=== Section Start ===

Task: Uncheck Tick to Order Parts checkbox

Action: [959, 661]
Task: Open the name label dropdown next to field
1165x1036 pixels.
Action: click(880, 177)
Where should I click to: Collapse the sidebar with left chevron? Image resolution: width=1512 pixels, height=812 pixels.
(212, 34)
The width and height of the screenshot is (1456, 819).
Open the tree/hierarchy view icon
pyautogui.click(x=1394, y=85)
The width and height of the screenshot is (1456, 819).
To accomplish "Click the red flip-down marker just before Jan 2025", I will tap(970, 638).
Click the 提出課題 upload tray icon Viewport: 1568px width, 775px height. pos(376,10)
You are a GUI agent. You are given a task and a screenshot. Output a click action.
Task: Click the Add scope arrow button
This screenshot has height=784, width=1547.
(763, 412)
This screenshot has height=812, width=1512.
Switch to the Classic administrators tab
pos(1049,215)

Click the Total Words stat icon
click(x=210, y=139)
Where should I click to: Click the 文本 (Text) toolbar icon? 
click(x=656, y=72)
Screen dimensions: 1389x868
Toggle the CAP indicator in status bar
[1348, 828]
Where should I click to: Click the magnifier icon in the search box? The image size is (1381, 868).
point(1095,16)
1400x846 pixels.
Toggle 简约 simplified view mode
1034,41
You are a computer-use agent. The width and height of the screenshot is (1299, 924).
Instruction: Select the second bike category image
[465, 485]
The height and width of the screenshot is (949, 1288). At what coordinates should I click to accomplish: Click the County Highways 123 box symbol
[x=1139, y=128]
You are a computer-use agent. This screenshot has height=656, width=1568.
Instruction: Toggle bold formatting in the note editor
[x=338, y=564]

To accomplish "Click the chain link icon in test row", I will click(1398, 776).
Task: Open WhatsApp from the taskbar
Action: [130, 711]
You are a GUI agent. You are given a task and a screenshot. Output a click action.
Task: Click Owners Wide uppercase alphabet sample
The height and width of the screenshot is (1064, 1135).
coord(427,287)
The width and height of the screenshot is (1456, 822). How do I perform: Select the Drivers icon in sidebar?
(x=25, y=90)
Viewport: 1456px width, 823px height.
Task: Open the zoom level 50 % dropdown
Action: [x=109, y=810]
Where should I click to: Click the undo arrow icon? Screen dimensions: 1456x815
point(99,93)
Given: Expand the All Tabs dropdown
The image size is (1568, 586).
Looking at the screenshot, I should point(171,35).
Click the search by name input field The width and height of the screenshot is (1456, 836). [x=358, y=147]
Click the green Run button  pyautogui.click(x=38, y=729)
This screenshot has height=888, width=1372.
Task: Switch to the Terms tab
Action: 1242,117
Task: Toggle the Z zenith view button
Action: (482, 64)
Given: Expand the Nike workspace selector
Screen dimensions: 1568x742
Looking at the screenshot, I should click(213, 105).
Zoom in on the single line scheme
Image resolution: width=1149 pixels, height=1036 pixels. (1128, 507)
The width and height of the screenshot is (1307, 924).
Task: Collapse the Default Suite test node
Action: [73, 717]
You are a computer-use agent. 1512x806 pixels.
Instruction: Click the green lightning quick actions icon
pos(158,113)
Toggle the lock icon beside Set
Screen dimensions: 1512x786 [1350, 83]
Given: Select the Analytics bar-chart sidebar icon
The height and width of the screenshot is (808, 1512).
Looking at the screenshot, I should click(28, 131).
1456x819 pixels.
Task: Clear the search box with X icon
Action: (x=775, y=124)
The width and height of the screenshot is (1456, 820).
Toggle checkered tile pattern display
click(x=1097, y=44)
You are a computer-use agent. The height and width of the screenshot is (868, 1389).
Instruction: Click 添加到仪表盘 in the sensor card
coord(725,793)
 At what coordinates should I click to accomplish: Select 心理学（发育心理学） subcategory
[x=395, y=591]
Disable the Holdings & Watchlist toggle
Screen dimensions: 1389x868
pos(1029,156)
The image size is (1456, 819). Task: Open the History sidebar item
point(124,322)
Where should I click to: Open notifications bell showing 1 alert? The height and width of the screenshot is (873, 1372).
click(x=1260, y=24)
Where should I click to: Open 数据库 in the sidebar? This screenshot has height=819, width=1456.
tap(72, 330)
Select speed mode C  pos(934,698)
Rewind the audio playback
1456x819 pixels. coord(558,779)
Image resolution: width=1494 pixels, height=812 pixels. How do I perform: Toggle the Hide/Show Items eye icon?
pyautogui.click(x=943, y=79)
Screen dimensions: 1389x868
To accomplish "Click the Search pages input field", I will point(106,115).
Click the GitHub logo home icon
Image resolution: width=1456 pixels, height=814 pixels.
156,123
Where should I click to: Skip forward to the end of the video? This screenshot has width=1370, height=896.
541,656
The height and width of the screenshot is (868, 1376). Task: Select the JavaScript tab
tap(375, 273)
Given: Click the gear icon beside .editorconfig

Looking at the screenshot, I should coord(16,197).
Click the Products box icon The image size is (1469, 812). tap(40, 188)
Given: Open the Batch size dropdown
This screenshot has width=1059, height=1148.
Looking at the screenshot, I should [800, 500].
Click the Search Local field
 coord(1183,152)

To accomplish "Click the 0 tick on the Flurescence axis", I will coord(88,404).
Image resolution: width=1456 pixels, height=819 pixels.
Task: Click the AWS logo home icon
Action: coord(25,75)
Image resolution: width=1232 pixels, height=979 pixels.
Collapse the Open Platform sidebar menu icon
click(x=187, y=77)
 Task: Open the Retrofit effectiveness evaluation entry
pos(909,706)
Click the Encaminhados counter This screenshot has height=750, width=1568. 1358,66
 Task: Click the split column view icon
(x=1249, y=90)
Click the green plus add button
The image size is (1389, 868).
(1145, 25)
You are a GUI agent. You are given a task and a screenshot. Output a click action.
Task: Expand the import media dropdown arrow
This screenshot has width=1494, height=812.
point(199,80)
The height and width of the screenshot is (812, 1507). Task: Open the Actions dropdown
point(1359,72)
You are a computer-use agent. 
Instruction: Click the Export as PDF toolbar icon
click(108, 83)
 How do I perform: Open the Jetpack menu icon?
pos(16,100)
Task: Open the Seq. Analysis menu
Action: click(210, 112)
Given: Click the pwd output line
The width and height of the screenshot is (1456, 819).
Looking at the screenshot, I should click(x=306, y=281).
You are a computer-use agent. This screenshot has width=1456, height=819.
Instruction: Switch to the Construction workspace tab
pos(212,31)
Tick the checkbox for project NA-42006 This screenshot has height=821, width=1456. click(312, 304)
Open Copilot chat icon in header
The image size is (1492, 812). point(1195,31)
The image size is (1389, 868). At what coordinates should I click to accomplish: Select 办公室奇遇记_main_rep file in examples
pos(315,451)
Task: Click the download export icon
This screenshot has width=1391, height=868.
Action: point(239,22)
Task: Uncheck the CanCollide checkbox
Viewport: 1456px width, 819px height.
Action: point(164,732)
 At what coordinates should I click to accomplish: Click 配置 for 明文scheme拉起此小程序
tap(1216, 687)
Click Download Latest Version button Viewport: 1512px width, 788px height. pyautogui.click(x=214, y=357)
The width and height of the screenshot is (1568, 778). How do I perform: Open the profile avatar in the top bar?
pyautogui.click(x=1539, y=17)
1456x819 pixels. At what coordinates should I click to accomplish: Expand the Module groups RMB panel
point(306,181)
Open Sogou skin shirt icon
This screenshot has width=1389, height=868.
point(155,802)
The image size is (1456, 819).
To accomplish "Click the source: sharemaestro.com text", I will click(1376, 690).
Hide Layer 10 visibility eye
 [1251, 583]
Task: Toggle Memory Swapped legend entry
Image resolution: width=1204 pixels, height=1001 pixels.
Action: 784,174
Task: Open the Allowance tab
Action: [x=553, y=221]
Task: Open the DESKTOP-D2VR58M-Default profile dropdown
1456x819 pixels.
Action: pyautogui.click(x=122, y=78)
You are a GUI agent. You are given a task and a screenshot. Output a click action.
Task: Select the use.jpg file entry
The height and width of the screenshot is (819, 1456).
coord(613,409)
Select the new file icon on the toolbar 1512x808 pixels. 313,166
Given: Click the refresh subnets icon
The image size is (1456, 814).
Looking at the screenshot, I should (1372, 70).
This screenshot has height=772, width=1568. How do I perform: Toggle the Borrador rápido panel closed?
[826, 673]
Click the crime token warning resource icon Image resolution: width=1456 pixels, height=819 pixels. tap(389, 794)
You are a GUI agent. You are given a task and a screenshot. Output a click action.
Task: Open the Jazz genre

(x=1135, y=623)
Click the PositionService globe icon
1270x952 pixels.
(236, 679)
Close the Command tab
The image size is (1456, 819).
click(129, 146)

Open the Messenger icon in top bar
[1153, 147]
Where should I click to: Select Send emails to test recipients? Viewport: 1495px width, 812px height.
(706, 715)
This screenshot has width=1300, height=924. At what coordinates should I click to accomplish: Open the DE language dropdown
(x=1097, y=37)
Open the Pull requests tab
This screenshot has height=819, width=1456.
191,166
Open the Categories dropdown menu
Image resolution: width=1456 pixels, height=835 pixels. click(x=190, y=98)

=== Section End ===

■ DESCRIPTION OF THE TASK: Repeat the line that contains "1270x952 pixels.", then every line after it until the records end, with nothing added.

■ OUTPUT FOR THIS TASK:
1270x952 pixels.
(236, 679)
Close the Command tab
The image size is (1456, 819).
click(129, 146)

Open the Messenger icon in top bar
[1153, 147]
Where should I click to: Select Send emails to test recipients? Viewport: 1495px width, 812px height.
(706, 715)
This screenshot has width=1300, height=924. At what coordinates should I click to accomplish: Open the DE language dropdown
(x=1097, y=37)
Open the Pull requests tab
This screenshot has height=819, width=1456.
191,166
Open the Categories dropdown menu
Image resolution: width=1456 pixels, height=835 pixels. click(x=190, y=98)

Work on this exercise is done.